▶ GIVEN RECORDS
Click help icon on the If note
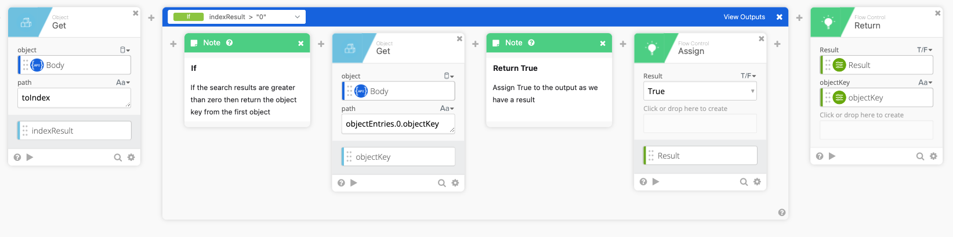The image size is (953, 237). click(229, 43)
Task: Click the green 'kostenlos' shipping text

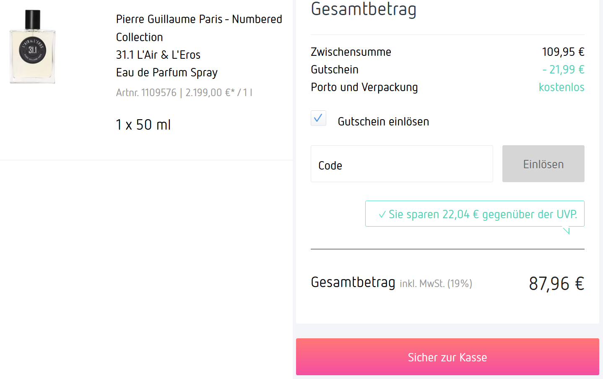Action: pos(561,87)
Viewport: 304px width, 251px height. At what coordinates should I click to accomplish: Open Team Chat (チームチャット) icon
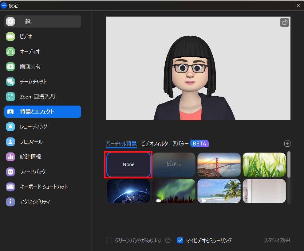10,82
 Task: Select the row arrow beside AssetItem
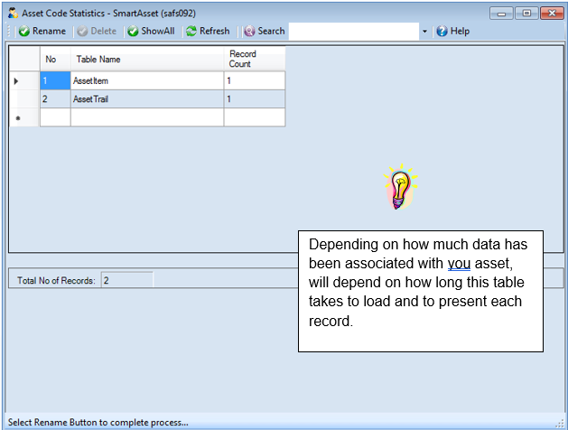click(16, 81)
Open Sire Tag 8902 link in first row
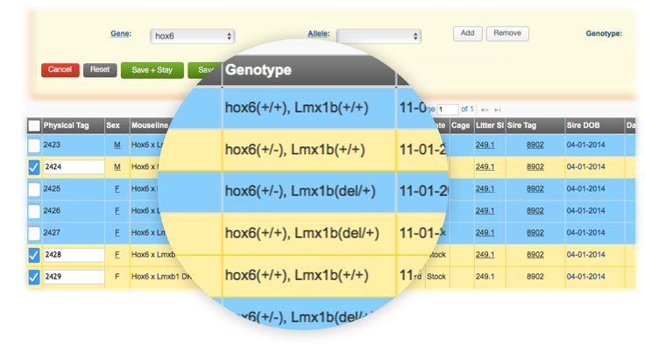The height and width of the screenshot is (345, 645). coord(535,145)
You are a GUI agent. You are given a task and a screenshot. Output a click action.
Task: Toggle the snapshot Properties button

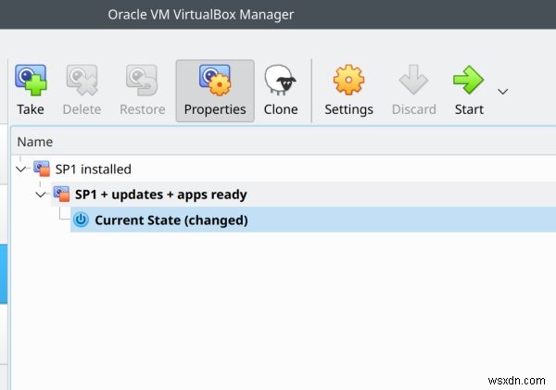click(215, 91)
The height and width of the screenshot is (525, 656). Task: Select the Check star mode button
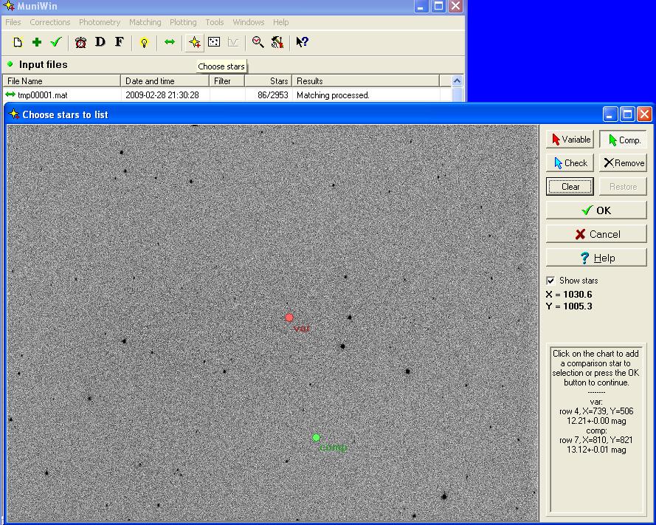[x=570, y=163]
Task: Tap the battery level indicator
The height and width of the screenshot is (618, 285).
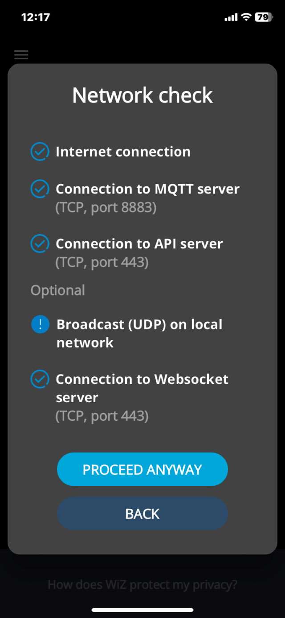Action: point(263,17)
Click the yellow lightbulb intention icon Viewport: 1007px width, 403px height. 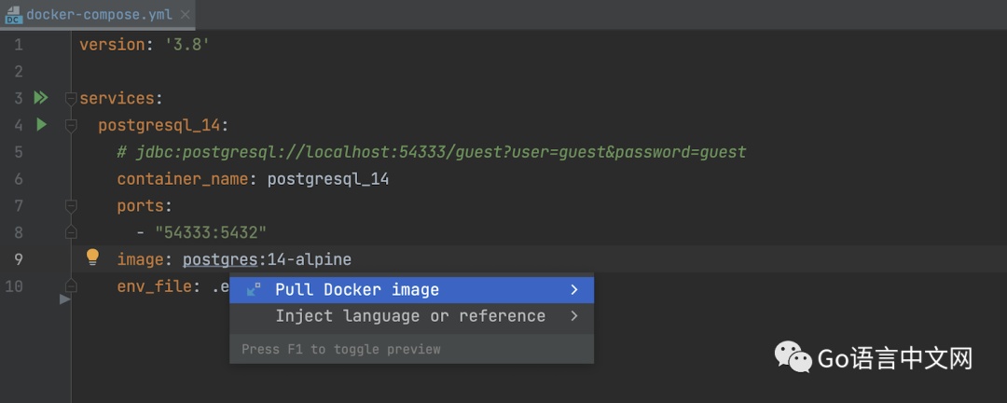coord(92,257)
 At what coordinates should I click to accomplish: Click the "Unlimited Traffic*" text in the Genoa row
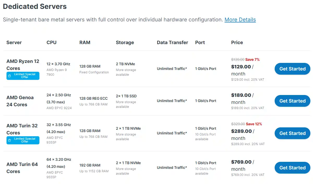(172, 101)
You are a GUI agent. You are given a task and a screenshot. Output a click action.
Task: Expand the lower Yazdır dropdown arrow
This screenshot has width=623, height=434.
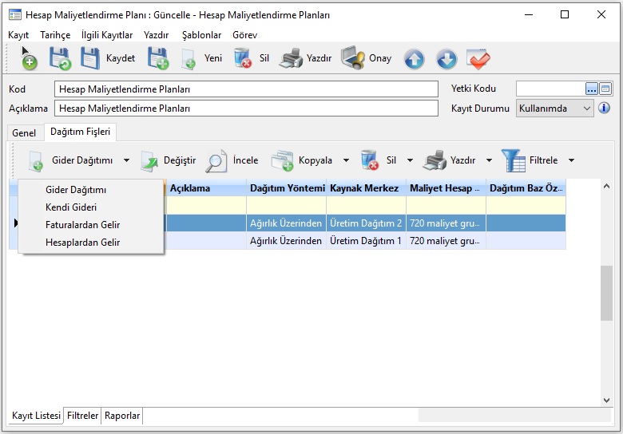[x=489, y=160]
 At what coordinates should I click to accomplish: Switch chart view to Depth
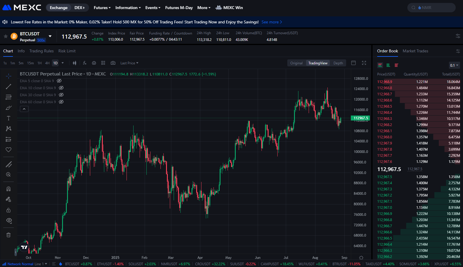pyautogui.click(x=338, y=63)
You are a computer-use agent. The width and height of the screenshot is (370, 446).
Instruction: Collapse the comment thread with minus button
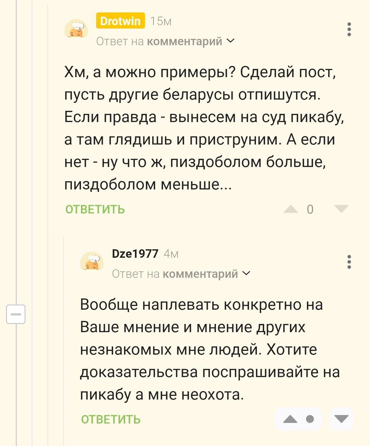(16, 314)
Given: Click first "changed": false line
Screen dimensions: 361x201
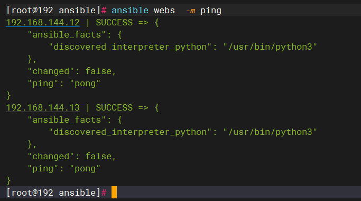Looking at the screenshot, I should [71, 71].
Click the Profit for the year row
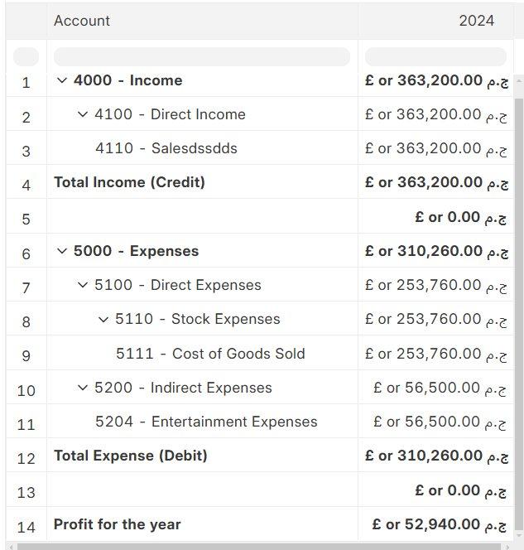 (x=117, y=524)
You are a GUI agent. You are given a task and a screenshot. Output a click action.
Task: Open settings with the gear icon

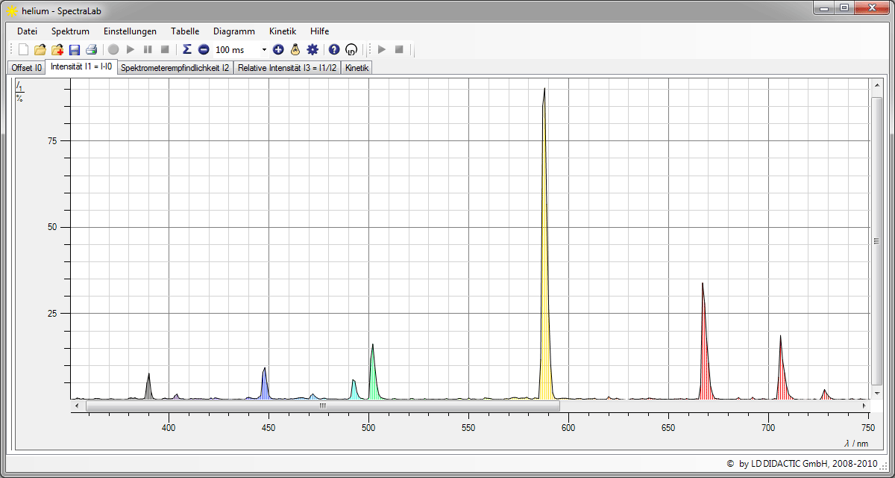click(x=313, y=49)
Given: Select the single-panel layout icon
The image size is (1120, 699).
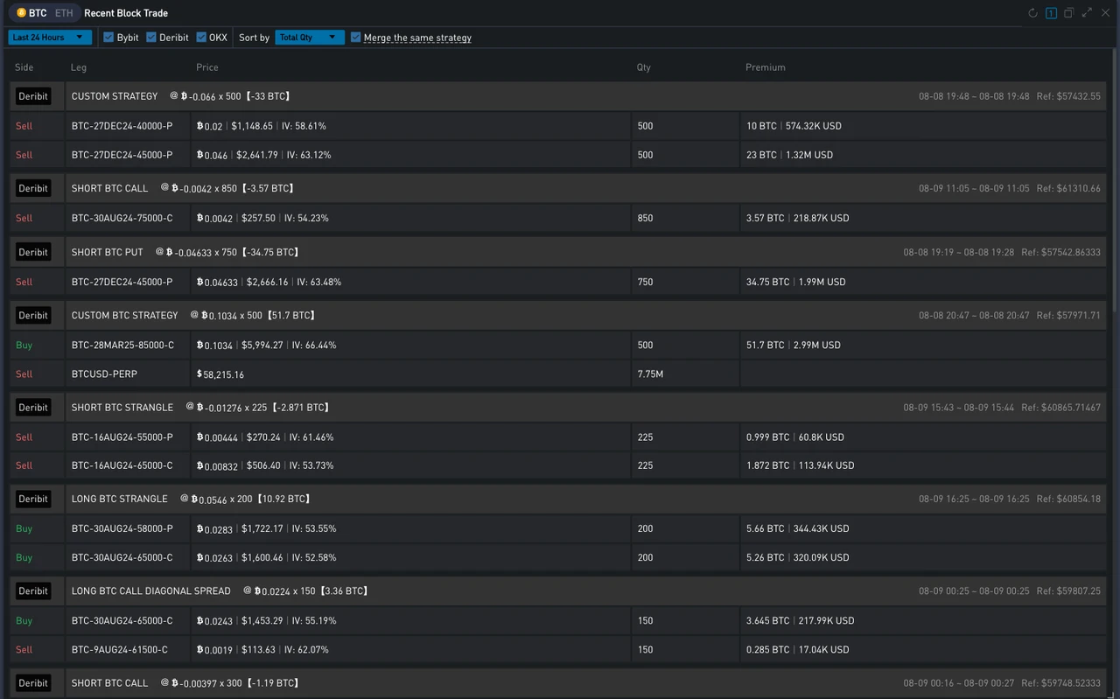Looking at the screenshot, I should coord(1051,13).
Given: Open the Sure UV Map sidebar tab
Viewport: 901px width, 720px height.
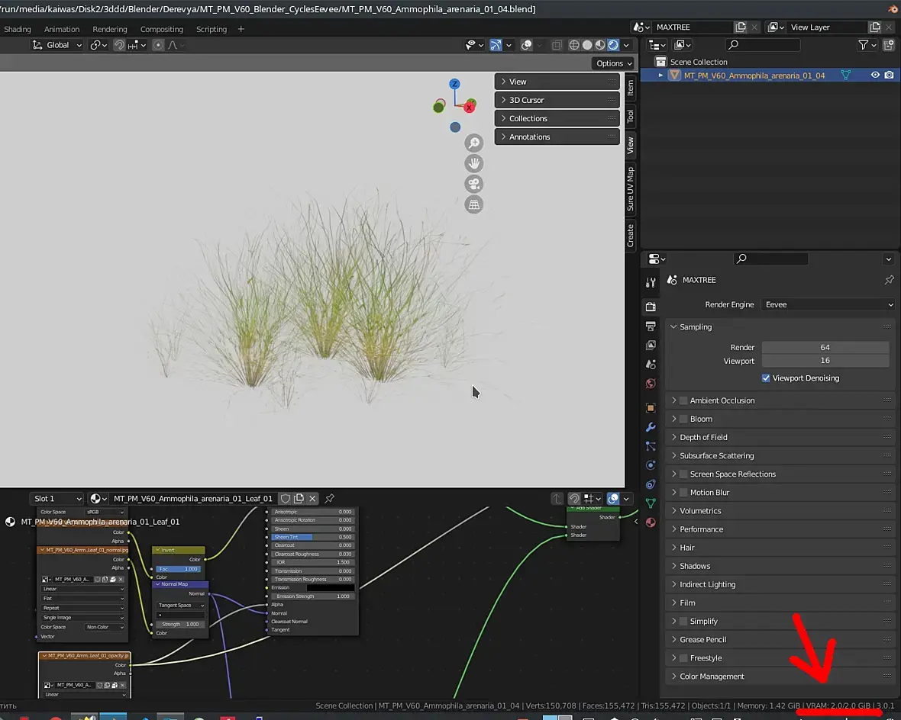Looking at the screenshot, I should 631,188.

▶ YOUR INSTRUCTIONS
Please retype the lines from the one that contains "Given: Open the Sure UV Map sidebar tab" to the final line of the records, both included, exactly as written and without any pictures.

▶ RESPONSE AREA
Given: Open the Sure UV Map sidebar tab
Viewport: 901px width, 720px height.
Looking at the screenshot, I should 631,188.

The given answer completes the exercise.